DATA FOR THIS TASK:

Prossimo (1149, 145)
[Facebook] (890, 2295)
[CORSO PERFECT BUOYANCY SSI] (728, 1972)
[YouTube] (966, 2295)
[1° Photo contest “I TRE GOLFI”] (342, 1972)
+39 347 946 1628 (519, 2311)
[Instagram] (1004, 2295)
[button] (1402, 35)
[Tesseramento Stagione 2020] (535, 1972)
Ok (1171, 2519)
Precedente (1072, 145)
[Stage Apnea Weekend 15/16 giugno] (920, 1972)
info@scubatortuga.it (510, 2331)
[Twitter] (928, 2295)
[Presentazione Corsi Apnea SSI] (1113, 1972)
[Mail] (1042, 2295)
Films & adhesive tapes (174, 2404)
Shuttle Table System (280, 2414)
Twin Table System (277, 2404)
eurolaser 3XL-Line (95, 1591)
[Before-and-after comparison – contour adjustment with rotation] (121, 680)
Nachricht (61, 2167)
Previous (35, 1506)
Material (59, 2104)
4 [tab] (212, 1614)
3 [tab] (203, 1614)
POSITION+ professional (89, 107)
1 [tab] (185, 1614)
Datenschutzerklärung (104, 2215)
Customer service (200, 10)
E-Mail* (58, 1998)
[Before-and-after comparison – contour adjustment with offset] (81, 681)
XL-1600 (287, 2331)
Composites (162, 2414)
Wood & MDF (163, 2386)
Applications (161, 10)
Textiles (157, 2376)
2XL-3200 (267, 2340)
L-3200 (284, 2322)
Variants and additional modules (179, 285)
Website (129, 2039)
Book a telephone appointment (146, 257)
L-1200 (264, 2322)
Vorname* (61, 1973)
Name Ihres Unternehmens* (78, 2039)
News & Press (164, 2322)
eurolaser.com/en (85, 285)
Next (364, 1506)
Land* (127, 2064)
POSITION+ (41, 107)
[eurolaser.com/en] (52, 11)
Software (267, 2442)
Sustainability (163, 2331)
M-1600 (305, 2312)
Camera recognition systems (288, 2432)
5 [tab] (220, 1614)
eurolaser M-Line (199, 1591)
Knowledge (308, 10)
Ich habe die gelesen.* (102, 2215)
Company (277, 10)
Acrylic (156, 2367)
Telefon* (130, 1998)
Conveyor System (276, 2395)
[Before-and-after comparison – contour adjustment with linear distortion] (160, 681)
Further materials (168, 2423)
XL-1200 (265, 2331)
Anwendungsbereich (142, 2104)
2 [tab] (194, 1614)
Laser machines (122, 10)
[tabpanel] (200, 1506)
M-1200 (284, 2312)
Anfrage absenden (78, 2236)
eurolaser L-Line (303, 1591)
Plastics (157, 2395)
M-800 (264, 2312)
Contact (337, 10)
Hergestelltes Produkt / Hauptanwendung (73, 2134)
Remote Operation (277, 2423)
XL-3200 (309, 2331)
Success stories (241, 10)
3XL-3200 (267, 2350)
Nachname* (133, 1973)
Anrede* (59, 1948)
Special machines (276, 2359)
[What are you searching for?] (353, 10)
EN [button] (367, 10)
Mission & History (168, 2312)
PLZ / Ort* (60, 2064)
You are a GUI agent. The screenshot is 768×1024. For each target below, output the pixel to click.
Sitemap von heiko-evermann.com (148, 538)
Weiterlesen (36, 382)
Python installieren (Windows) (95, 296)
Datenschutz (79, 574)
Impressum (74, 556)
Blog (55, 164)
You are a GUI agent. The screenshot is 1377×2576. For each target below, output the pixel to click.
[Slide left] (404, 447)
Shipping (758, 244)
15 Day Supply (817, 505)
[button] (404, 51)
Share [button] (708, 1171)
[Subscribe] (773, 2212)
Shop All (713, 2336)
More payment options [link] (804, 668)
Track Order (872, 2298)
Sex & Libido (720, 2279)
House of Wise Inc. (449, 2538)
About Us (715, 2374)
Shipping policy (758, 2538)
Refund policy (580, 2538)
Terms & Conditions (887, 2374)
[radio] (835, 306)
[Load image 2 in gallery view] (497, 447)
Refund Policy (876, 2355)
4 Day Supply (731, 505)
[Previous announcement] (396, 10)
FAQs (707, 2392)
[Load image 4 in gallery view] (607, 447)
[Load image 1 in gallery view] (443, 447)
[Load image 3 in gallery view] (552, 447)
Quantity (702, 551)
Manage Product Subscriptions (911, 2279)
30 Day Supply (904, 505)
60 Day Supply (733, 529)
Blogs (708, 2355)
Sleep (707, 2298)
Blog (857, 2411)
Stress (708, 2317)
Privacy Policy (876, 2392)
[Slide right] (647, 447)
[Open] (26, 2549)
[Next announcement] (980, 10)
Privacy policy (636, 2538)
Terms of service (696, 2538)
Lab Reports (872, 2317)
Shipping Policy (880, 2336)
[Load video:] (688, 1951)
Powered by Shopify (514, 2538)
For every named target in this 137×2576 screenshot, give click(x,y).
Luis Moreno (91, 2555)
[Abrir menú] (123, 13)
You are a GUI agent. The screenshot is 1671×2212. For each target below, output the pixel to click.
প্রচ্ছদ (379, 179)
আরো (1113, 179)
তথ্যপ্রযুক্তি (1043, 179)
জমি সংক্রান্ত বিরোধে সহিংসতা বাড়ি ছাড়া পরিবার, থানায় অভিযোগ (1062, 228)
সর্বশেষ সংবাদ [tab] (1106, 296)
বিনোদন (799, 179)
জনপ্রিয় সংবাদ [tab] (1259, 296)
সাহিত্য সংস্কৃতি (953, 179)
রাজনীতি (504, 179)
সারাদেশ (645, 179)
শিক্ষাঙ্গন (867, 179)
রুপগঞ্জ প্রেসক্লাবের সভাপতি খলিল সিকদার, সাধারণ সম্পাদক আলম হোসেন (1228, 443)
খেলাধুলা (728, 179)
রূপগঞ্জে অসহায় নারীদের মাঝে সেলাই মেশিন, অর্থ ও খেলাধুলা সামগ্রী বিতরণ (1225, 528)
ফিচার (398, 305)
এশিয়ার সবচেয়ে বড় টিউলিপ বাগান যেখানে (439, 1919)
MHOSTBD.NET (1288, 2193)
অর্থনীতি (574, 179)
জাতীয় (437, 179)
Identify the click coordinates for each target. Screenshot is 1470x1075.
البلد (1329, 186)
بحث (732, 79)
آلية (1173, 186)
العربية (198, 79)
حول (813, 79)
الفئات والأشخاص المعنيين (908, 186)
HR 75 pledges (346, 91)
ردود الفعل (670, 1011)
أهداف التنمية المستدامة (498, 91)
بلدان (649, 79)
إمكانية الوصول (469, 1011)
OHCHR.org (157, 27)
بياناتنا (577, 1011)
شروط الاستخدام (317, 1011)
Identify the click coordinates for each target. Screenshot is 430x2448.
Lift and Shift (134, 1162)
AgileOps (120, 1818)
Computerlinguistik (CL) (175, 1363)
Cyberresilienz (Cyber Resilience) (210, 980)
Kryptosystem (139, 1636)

YOUR OBJECTIVE: Restate word for word the entries above, starting at the line with "Acrylic (156, 2367)" and ending at the line with "Quantity (702, 551)", inclusive, and no others.

RESPONSE TO THIS EXERCISE:
Acrylic (156, 2367)
Telefon* (130, 1998)
Conveyor System (276, 2395)
[Before-and-after comparison – contour adjustment with linear distortion] (160, 681)
Further materials (168, 2423)
XL-1200 (265, 2331)
Anwendungsbereich (142, 2104)
2 [tab] (194, 1614)
Laser machines (122, 10)
[tabpanel] (200, 1506)
M-1200 (284, 2312)
Anfrage absenden (78, 2236)
eurolaser L-Line (303, 1591)
Plastics (157, 2395)
M-800 (264, 2312)
Contact (337, 10)
Hergestelltes Produkt / Hauptanwendung (73, 2134)
Remote Operation (277, 2423)
XL-3200 (309, 2331)
Success stories (241, 10)
3XL-3200 (267, 2350)
Nachname* (133, 1973)
Anrede* (59, 1948)
Special machines (276, 2359)
[What are you searching for?] (353, 10)
EN [button] (367, 10)
Mission & History (168, 2312)
PLZ / Ort* (60, 2064)
You are a GUI agent. The screenshot is 768×1024. For each target below, output the pixel to click.
Sitemap von heiko-evermann.com (148, 538)
Weiterlesen (36, 382)
Python installieren (Windows) (95, 296)
Datenschutz (79, 574)
Impressum (74, 556)
Blog (55, 164)
You are a GUI agent. The screenshot is 1377×2576. For each target below, output the pixel to click.
[Slide left] (404, 447)
Shipping (758, 244)
15 Day Supply (817, 505)
[button] (404, 51)
Share [button] (708, 1171)
[Subscribe] (773, 2212)
Shop All (713, 2336)
More payment options [link] (804, 668)
Track Order (872, 2298)
Sex & Libido (720, 2279)
House of Wise Inc. (449, 2538)
About Us (715, 2374)
Shipping policy (758, 2538)
Refund policy (580, 2538)
Terms & Conditions (887, 2374)
[radio] (835, 306)
[Load image 2 in gallery view] (497, 447)
Refund Policy (876, 2355)
4 Day Supply (731, 505)
[Previous announcement] (396, 10)
FAQs (707, 2392)
[Load image 4 in gallery view] (607, 447)
[Load image 1 in gallery view] (443, 447)
[Load image 3 in gallery view] (552, 447)
Quantity (702, 551)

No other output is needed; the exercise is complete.